That's how this recipe for macaroni and cheese came into my home. I love a good macaroni and cheese but for years wasn't able to get to what I wanted: cheesy, of course, and nicely chewy without the sludge of a heavy, milky sauce. I tried any number of recipes, most of which were OK though one stands out as being inedible (John Thorne, what were you thinking with the evaporated milk?) but nothing really came close to what I wanted until I found Jack Bishop's recipe in A Year in a Vegetarian Kitchen.

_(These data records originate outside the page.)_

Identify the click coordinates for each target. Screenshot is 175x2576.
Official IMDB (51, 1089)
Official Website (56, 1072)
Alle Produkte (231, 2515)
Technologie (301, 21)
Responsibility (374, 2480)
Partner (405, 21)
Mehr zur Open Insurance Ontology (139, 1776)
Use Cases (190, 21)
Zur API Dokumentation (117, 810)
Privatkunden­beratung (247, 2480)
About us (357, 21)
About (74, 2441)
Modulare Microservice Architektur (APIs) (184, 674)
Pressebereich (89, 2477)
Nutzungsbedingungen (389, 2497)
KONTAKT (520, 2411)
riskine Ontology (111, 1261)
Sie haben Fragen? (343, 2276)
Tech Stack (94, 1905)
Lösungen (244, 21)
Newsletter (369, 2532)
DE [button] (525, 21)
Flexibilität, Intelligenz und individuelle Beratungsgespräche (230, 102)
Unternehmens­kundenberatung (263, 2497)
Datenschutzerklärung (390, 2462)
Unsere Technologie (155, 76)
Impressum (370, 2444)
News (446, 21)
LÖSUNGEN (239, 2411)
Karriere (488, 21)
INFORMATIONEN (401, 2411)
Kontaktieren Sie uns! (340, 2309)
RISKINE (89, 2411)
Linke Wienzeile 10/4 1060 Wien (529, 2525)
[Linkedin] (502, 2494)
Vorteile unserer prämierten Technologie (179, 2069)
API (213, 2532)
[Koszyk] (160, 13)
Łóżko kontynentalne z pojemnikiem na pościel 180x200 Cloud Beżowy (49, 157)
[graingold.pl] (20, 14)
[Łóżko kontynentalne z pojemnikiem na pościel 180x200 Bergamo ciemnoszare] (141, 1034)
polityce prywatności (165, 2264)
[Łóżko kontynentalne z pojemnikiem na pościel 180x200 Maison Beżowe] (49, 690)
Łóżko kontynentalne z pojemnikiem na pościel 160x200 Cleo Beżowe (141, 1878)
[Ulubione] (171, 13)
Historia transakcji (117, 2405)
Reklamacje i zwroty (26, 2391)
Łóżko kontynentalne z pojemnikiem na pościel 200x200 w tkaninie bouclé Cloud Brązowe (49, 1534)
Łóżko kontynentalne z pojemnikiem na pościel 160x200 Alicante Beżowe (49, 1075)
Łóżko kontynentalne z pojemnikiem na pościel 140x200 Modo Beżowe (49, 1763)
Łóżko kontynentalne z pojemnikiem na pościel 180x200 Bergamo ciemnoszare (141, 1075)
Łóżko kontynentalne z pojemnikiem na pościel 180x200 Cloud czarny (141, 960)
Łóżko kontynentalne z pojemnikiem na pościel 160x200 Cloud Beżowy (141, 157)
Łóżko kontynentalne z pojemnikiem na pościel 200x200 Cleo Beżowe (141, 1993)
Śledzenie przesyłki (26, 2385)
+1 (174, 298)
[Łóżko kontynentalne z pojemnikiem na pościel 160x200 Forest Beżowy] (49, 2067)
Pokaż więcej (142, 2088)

This is the simplest and tastiest version of macaroni cheese I know and can be varied endlessly with different cheeses from plain old Tillamook medium cheddar to a liberal amount of crumbled Cougar Gold. The bread crumbs make a slightly crunchy topping and you can control the texture depending on how you cook it. A large shallow baking dish will give you chewy macaroni with lots of topping and a deeper vessel makes for a creamier dish. Either way is great as far as I'm concerned. The recipe is here. I hope it goes over well in your home.
3 comments:
Mmm, what a gorgeous photo! I don't think a mac'n'cheese is exactly a simple dish, I've never been able to make one that makes me happy :( Alas, its just too darn hot here to try at the moment, but I'll keep this recipe in mind for the cooler months when cheesy pasta is again destined for the menu :)
Ellie @ Kitchen Wench
Melisa, I made this last night and it was delicious! But, is it really supposed to be 1-1/2 cups of breadcrumbs, and not 1-1/2 Tablespoons? I did 1-1/2 cups, but only used less than half of the crumbs, and would have been happy with even less. Or do you like a pretty thick layer of breadcrumbs?
Yay--I'm glad you liked it! It really is 1 1/2 *cups* of bread crumbs. I don't usually use quite that much either, but that's the original recipe. I'm so glad to know that it was a hit. Thanks for letting me know.